Each of the entries should be output exactly, with nothing left out.

[Items listed in a dataset]
----

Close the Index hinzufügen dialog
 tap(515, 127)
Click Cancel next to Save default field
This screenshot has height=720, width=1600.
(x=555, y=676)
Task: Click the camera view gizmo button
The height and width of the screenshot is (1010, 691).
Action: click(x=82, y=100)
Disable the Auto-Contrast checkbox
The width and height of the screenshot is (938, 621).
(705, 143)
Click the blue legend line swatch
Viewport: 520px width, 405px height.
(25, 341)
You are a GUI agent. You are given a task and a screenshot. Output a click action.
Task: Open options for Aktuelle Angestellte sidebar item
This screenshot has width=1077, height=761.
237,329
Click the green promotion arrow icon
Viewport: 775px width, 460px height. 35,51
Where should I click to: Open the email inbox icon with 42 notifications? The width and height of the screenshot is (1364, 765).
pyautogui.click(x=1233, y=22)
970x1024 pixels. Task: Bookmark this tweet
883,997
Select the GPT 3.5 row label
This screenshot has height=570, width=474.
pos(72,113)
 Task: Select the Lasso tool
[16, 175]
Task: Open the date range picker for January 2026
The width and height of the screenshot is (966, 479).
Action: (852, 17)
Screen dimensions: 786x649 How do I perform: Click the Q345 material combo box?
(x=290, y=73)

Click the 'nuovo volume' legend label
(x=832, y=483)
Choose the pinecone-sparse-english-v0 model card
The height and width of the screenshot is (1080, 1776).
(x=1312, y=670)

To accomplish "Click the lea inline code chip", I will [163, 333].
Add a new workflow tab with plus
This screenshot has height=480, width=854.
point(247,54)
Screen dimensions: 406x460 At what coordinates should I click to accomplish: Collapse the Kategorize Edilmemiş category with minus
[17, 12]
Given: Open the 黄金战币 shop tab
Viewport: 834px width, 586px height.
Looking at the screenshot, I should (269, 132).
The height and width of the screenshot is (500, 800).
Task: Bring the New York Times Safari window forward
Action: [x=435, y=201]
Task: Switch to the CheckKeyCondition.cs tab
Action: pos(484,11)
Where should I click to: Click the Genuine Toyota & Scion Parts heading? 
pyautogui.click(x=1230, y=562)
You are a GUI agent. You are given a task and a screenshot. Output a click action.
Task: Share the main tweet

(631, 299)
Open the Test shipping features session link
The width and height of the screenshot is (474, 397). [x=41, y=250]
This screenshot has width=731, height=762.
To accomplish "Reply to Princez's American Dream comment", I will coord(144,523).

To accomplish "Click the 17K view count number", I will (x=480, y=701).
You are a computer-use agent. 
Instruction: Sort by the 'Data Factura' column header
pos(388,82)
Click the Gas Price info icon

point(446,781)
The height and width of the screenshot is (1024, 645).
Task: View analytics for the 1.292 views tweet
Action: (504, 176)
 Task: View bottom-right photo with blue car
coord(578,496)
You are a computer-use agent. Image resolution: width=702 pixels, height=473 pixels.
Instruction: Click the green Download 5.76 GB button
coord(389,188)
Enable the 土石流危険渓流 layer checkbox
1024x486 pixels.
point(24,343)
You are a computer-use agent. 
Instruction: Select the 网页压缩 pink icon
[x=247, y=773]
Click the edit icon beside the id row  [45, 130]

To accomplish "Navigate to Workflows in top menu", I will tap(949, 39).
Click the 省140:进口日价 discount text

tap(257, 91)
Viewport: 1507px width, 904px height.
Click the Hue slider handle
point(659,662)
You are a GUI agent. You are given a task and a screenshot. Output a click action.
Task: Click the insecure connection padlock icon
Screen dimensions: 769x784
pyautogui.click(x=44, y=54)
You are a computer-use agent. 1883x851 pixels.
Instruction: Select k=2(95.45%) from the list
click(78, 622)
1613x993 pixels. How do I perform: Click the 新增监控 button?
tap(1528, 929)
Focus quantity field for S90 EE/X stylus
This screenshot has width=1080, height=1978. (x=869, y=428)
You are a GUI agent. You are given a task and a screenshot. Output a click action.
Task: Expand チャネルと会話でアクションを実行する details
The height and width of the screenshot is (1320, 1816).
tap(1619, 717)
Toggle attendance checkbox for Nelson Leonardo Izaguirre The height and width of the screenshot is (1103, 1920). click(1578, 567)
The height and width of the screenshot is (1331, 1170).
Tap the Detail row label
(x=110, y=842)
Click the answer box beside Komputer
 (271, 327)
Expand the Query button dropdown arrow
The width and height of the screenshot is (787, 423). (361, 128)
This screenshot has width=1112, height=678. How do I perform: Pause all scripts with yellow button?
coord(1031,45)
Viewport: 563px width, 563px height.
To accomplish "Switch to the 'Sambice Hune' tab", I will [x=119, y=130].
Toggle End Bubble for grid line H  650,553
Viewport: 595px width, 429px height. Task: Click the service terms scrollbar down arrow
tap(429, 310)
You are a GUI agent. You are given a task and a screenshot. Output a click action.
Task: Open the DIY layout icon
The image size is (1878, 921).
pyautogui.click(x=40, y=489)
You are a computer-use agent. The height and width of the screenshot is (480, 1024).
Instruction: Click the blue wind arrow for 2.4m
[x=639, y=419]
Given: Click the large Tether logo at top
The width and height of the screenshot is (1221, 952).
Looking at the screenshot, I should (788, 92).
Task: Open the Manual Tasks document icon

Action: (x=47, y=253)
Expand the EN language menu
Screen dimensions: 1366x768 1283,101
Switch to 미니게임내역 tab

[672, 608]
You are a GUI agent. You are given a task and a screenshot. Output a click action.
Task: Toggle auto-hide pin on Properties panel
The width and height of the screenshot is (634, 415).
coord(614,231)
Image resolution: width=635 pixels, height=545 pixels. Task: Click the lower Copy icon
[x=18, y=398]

----

• **Task output**
Close the Index hinzufügen dialog
 tap(515, 127)
Click Cancel next to Save default field
This screenshot has height=720, width=1600.
(x=555, y=676)
Task: Click the camera view gizmo button
The height and width of the screenshot is (1010, 691).
Action: click(x=82, y=100)
Disable the Auto-Contrast checkbox
The width and height of the screenshot is (938, 621).
(705, 143)
Click the blue legend line swatch
Viewport: 520px width, 405px height.
(25, 341)
You are a GUI agent. You are given a task and a screenshot. Output a click action.
Task: Open options for Aktuelle Angestellte sidebar item
This screenshot has width=1077, height=761.
237,329
Click the green promotion arrow icon
Viewport: 775px width, 460px height. 35,51
Where should I click to: Open the email inbox icon with 42 notifications? The width and height of the screenshot is (1364, 765).
pyautogui.click(x=1233, y=22)
970x1024 pixels. Task: Bookmark this tweet
883,997
Select the GPT 3.5 row label
This screenshot has height=570, width=474.
pos(72,113)
 Task: Select the Lasso tool
[16, 175]
Task: Open the date range picker for January 2026
The width and height of the screenshot is (966, 479).
Action: (852, 17)
Screen dimensions: 786x649 How do I perform: Click the Q345 material combo box?
(x=290, y=73)

Click the 'nuovo volume' legend label
(x=832, y=483)
Choose the pinecone-sparse-english-v0 model card
The height and width of the screenshot is (1080, 1776).
(x=1312, y=670)

To accomplish "Click the lea inline code chip", I will [163, 333].
Add a new workflow tab with plus
This screenshot has height=480, width=854.
point(247,54)
Screen dimensions: 406x460 At what coordinates should I click to accomplish: Collapse the Kategorize Edilmemiş category with minus
[17, 12]
Given: Open the 黄金战币 shop tab
Viewport: 834px width, 586px height.
Looking at the screenshot, I should (269, 132).
The height and width of the screenshot is (500, 800).
Task: Bring the New York Times Safari window forward
Action: [x=435, y=201]
Task: Switch to the CheckKeyCondition.cs tab
Action: pos(484,11)
Where should I click to: Click the Genuine Toyota & Scion Parts heading? 
pyautogui.click(x=1230, y=562)
You are a GUI agent. You are given a task and a screenshot. Output a click action.
Task: Share the main tweet

(631, 299)
Open the Test shipping features session link
The width and height of the screenshot is (474, 397). [x=41, y=250]
This screenshot has width=731, height=762.
To accomplish "Reply to Princez's American Dream comment", I will coord(144,523).

To accomplish "Click the 17K view count number", I will (x=480, y=701).
You are a computer-use agent. 
Instruction: Sort by the 'Data Factura' column header
pos(388,82)
Click the Gas Price info icon

point(446,781)
The height and width of the screenshot is (1024, 645).
Task: View analytics for the 1.292 views tweet
Action: (504, 176)
 Task: View bottom-right photo with blue car
coord(578,496)
You are a computer-use agent. Image resolution: width=702 pixels, height=473 pixels.
Instruction: Click the green Download 5.76 GB button
coord(389,188)
Enable the 土石流危険渓流 layer checkbox
1024x486 pixels.
point(24,343)
You are a computer-use agent. 
Instruction: Select the 网页压缩 pink icon
[x=247, y=773]
Click the edit icon beside the id row  [45, 130]

To accomplish "Navigate to Workflows in top menu", I will tap(949, 39).
Click the 省140:进口日价 discount text

tap(257, 91)
Viewport: 1507px width, 904px height.
Click the Hue slider handle
point(659,662)
You are a GUI agent. You are given a task and a screenshot. Output a click action.
Task: Click the insecure connection padlock icon
Screen dimensions: 769x784
pyautogui.click(x=44, y=54)
You are a computer-use agent. 1883x851 pixels.
Instruction: Select k=2(95.45%) from the list
click(78, 622)
1613x993 pixels. How do I perform: Click the 新增监控 button?
tap(1528, 929)
Focus quantity field for S90 EE/X stylus
This screenshot has width=1080, height=1978. (x=869, y=428)
You are a GUI agent. You are given a task and a screenshot. Output a click action.
Task: Expand チャネルと会話でアクションを実行する details
The height and width of the screenshot is (1320, 1816).
tap(1619, 717)
Toggle attendance checkbox for Nelson Leonardo Izaguirre The height and width of the screenshot is (1103, 1920). click(1578, 567)
The height and width of the screenshot is (1331, 1170).
Tap the Detail row label
(x=110, y=842)
Click the answer box beside Komputer
 (271, 327)
Expand the Query button dropdown arrow
The width and height of the screenshot is (787, 423). (361, 128)
This screenshot has width=1112, height=678. How do I perform: Pause all scripts with yellow button?
coord(1031,45)
Viewport: 563px width, 563px height.
To accomplish "Switch to the 'Sambice Hune' tab", I will [x=119, y=130].
Toggle End Bubble for grid line H  650,553
Viewport: 595px width, 429px height. Task: Click the service terms scrollbar down arrow
tap(429, 310)
You are a GUI agent. You are given a task and a screenshot. Output a click action.
Task: Open the DIY layout icon
The image size is (1878, 921).
pyautogui.click(x=40, y=489)
You are a computer-use agent. The height and width of the screenshot is (480, 1024).
Instruction: Click the blue wind arrow for 2.4m
[x=639, y=419]
Given: Click the large Tether logo at top
The width and height of the screenshot is (1221, 952).
Looking at the screenshot, I should (788, 92).
Task: Open the Manual Tasks document icon

Action: (x=47, y=253)
Expand the EN language menu
Screen dimensions: 1366x768 1283,101
Switch to 미니게임내역 tab

[672, 608]
You are a GUI agent. You are given a task and a screenshot. Output a click action.
Task: Toggle auto-hide pin on Properties panel
The width and height of the screenshot is (634, 415).
coord(614,231)
Image resolution: width=635 pixels, height=545 pixels. Task: Click the lower Copy icon
[x=18, y=398]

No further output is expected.